* [Activity]: Only these lines of the data below are wanted: the one with "Image resolution: width=900", the one with "Task: Click the Avito watermark logo on photo", and any lines between them, each repeated exactly.

*** Opening Provided data ***

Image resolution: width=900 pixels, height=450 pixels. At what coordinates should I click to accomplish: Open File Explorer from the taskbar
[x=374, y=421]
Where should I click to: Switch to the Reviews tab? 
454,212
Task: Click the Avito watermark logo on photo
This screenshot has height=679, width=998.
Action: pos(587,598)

*** Closing Provided data ***
*** Opening Provided data ***

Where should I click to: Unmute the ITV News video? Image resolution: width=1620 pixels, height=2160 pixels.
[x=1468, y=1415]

*** Closing Provided data ***
*** Opening Provided data ***

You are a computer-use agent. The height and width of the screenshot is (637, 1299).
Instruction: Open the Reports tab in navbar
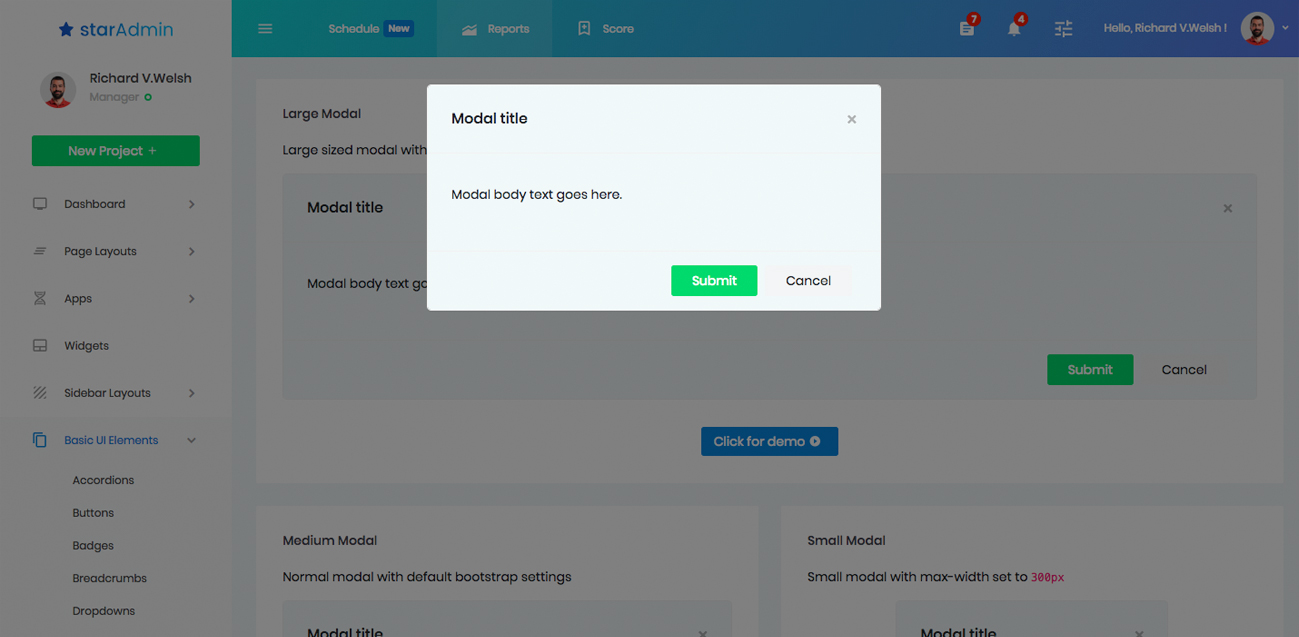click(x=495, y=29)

*** Closing Provided data ***

* [Answer box]:
Image resolution: width=900 pixels, height=450 pixels. At what coordinates should I click to accomplish: Open File Explorer from the taskbar
[x=374, y=421]
Where should I click to: Switch to the Reviews tab? 
454,212
Task: Click the Avito watermark logo on photo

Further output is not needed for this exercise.